Há algumas semanas defendi a importância de os jovens não perderem oportunidades de qualificação, apesar das dificuldades na realidade brasileira em vista de o mercado de trabalho tender a ser seletivo.
Embora possa parecer paradoxal, a sondagem industrial de junho último apontou falta ou alto custo do trabalhador qualificado como um dos principais problemas enfrentados pelo setor. Comparativamente aos períodos anteriores, a proporção de industriais no Brasil que relataram este problema dobrou a partir de julho de 2020, comparado aos dois anos anteriores.
Mas como isso pode estar ocorrendo em um País com mais de 14,5 milhões de desempregados, compondo aproximadamente 29% da força de trabalho desocupada ou subocupada, com taxa de informalidade de cerca de 37%, segundo dados da PNAD do IBGE?
O mercado de trabalho funciona, grosso modo, como outro mercado qualquer. Tem sua dinâmica dada pelo comportamento e estrutura de oferta e de demanda. Ocorre que, assim como outros mercados, este também apresenta segmentações, dadas em geral pelas diferenças nas condições de oferta e demanda.
O que quero dizer é que, observando os extremos, trabalhadores de baixa qualificação e pouca experiência concorrem, em tese, com volume maior de pretendentes e são mais suscetíveis à automatização do trabalho, resultando em condições ocupacionais mais precárias. Na outra ponta, no mercado de trabalhadores de elevada qualificação há pouca oferta de pessoal relativamente à demanda, resultando em mais possibilidades de escolha por parte dos trabalhadores e em melhores condições de trabalho.
Um ponto fundamental nesse contexto é a diferença de acesso da população ao sistema educacional e de qualificação, e a qualidade dos mesmos. O público de trabalhadores atuais no mercado é composto por gerações que se defrontou com dificuldades para frequentar o sistema educacional. Mesmo com a melhora de acesso ao sistema nas últimas décadas pelos jovens, a qualidade educacional tem sido questionável, conforme comprovado pelos mecanismos de avaliação e comparação internacional.
Ressalta-se a falta de atenção nas últimas décadas ao sistema de formação profissional em nível técnico, o que se reflete na escassez de técnicos no mercado. Apesar dos avanços nas últimas décadas, a proporção de trabalhadores com formação superior ainda é bastante pequena, em especial quando comparado ao mercado de trabalho de países desenvolvidos, onde a ampliação destes se ampliou há décadas.
Atualmente, após a difusão do home office provocado pela pandemia, tem se mostrado um diferencial muito considerado pelos profissionais qualificados na escolha das oportunidades de emprego a possibilidade de cumprirem parte da jornada de forma remota.
Tal segmentação no mercado de trabalho brasileiro, em grande parte, é determinada por questões estruturais.

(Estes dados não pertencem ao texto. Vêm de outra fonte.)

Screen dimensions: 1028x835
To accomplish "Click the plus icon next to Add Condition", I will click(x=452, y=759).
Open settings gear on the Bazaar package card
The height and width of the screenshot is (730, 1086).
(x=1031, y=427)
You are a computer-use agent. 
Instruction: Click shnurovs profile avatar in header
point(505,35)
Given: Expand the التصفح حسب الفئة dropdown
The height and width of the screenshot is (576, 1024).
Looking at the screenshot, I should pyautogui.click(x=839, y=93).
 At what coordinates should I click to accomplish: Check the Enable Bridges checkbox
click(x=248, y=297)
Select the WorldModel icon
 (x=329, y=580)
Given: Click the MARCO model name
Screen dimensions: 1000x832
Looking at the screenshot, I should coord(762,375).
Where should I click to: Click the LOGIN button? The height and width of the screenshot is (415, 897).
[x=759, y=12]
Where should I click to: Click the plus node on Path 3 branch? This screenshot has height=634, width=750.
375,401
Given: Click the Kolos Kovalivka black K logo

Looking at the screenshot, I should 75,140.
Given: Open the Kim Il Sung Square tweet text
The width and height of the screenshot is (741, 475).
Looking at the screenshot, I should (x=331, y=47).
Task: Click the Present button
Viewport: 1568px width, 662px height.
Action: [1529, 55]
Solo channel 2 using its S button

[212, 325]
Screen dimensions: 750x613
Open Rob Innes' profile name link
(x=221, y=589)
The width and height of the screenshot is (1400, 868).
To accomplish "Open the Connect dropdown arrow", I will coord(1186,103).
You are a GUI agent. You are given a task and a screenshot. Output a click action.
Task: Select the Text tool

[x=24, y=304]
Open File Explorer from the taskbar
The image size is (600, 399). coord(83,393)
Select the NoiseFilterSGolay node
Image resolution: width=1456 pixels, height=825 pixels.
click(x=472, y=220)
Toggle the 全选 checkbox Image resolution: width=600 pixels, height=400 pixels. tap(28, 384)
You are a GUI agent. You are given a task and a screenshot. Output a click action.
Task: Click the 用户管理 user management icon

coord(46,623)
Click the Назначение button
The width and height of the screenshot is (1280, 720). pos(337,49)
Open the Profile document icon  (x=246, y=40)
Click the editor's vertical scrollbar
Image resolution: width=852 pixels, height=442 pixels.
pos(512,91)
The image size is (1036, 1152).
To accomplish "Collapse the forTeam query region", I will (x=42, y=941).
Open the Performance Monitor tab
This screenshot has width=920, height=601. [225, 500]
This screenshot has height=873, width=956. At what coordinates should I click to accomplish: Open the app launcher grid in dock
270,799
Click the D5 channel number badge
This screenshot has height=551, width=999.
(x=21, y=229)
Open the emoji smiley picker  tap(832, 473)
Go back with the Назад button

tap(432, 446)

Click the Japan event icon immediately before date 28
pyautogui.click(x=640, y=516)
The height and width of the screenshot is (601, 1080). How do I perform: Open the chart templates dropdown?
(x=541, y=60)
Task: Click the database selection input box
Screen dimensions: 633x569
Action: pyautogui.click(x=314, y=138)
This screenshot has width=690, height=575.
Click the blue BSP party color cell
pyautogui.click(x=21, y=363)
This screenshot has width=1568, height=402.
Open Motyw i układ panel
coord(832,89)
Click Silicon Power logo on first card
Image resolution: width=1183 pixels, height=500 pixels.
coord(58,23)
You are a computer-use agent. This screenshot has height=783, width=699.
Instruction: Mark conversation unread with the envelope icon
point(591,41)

O cenário futuro não tende a ser mais animador, com a queda da taxa de natalidade, a menor quantidade de jovens chegando ao mercado de trabalho e em condições de competição e qualificação diferenciadas. Este cenário tem imposto desafios para as empresas reterem profissionais qualificados e jovens talentos.
Essa realidade não exclui o poder público, que também demanda mão de obra. Se o objetivo do poder público é melhorar a eficiência do serviço, o foco da reforma administrativa tem de ser em mecanismos de avaliação de meritocracia funcional. A deterioração das condições de trabalho no poder público tenderá a afastar bons e talentosos profissionais da carreira pública, em prejuízo a longo prazo para a sociedade. Da mesma forma quando as empresas privadas optam por não atrair os melhores profissionais e têm gerir as deficiências operacionais decorrentes.
*Sandro Maskio é coordenador de Estudos do Observatório Econômico e professor da Universidade Metodista de São Paulo.